Stored records:
=====
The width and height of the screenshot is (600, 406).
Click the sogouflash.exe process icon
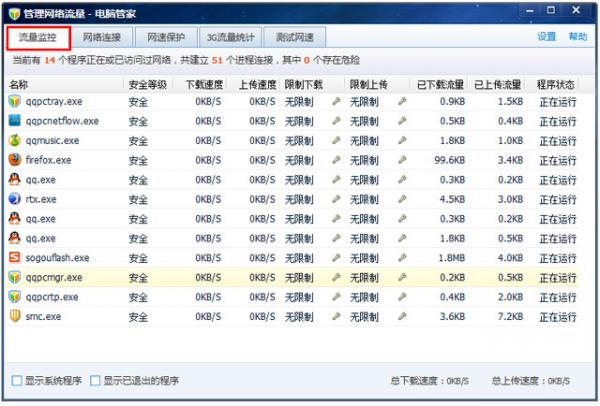pyautogui.click(x=14, y=257)
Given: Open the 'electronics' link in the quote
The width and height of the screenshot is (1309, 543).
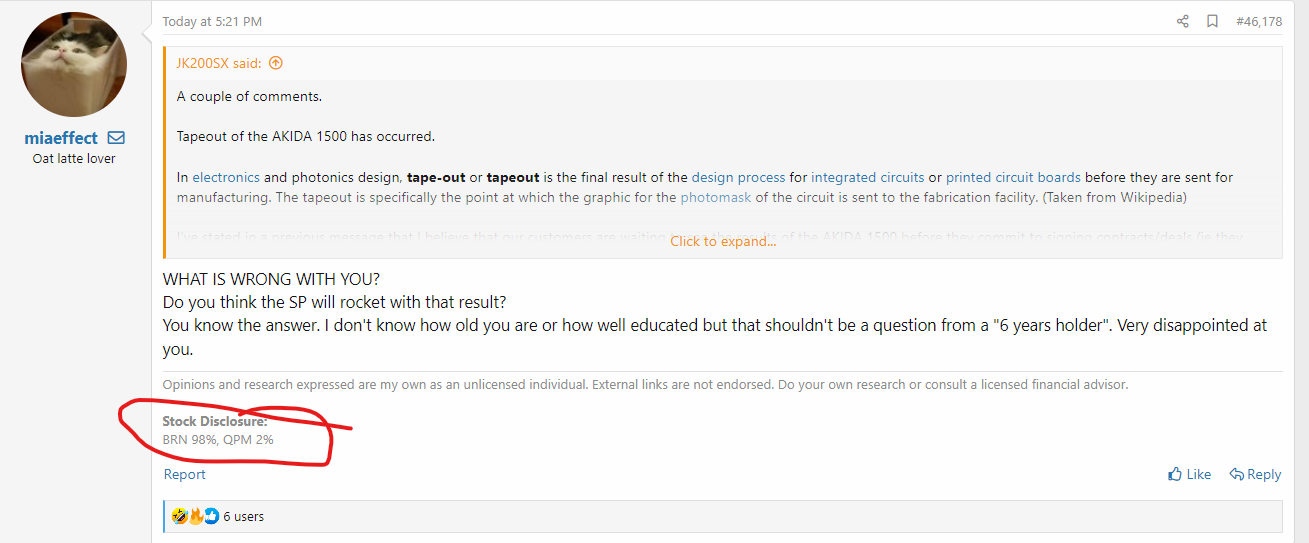Looking at the screenshot, I should coord(226,178).
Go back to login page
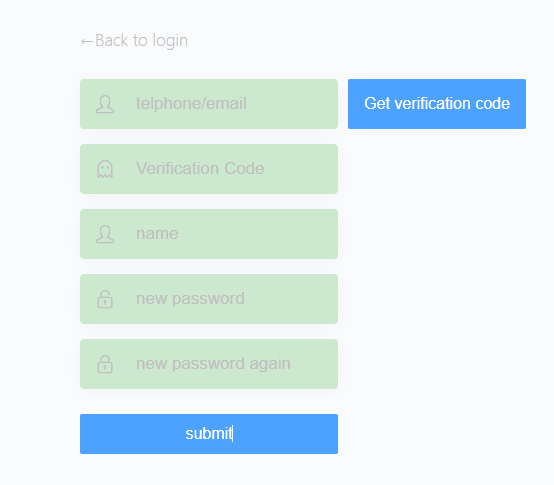The width and height of the screenshot is (554, 485). point(134,40)
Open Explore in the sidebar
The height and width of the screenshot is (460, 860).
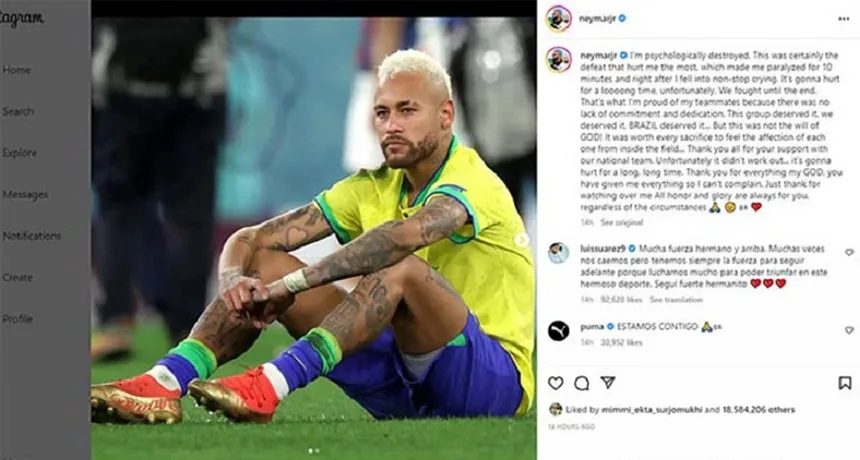pos(20,153)
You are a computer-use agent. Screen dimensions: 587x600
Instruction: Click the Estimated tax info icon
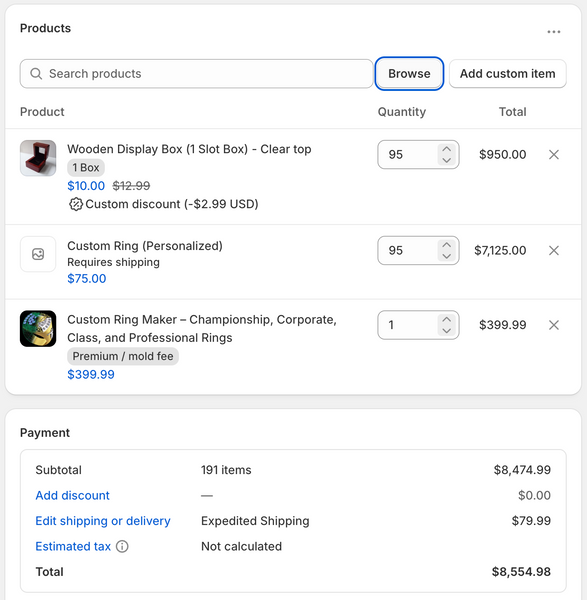point(122,546)
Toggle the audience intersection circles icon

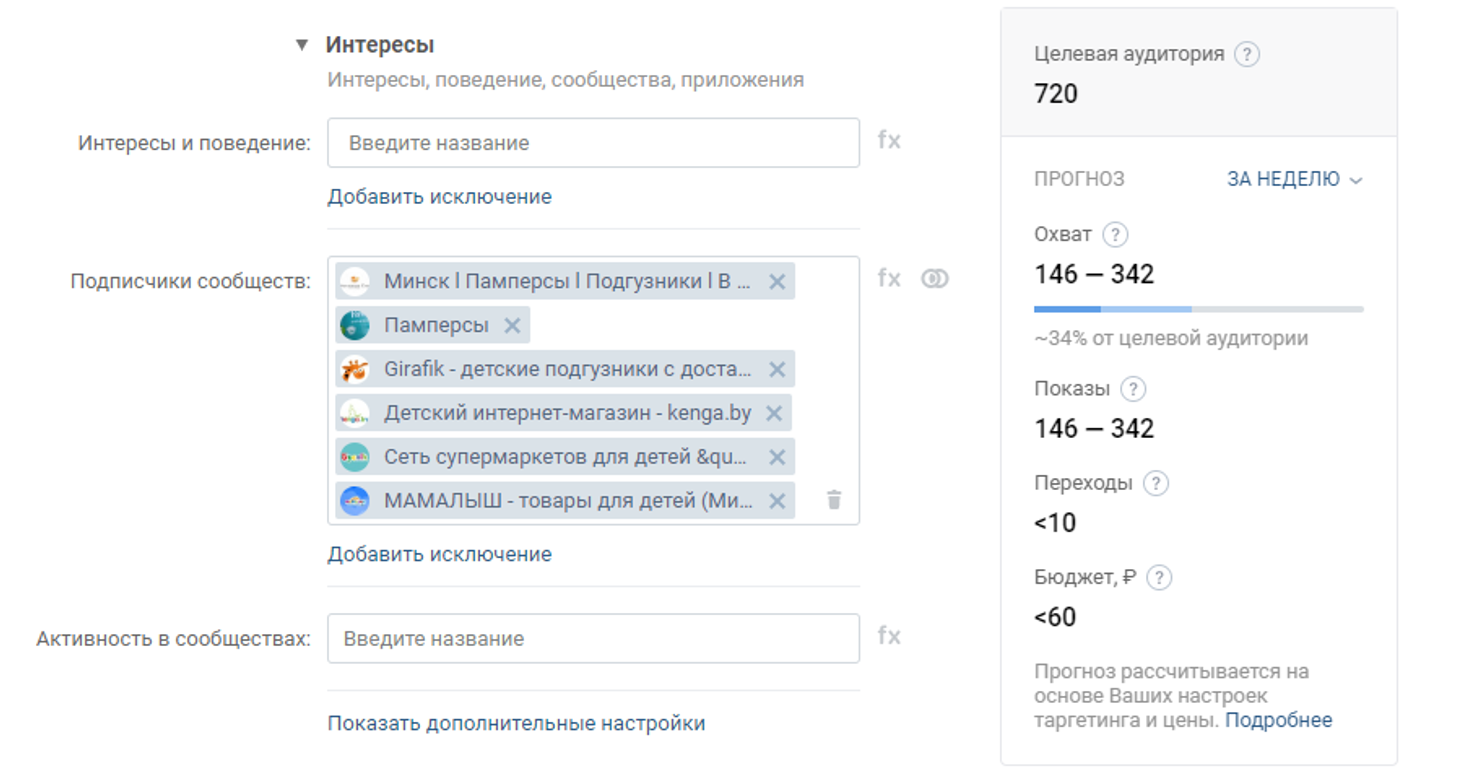point(934,279)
=====
### TASK OBJECTIVE
Line by line, print the records above exactly, skipping each picture.

### ANSWER TO THIS PROBLEM
The width and height of the screenshot is (600, 406).
Click the sogouflash.exe process icon
pyautogui.click(x=14, y=257)
Given: Open the 'electronics' link in the quote
The width and height of the screenshot is (1309, 543).
Looking at the screenshot, I should coord(226,178).
Go back to login page
The width and height of the screenshot is (554, 485). point(134,40)
Open Explore in the sidebar
The height and width of the screenshot is (460, 860).
pos(20,153)
You are a computer-use agent. Screen dimensions: 587x600
Instruction: Click the Estimated tax info icon
point(122,546)
Toggle the audience intersection circles icon

point(934,279)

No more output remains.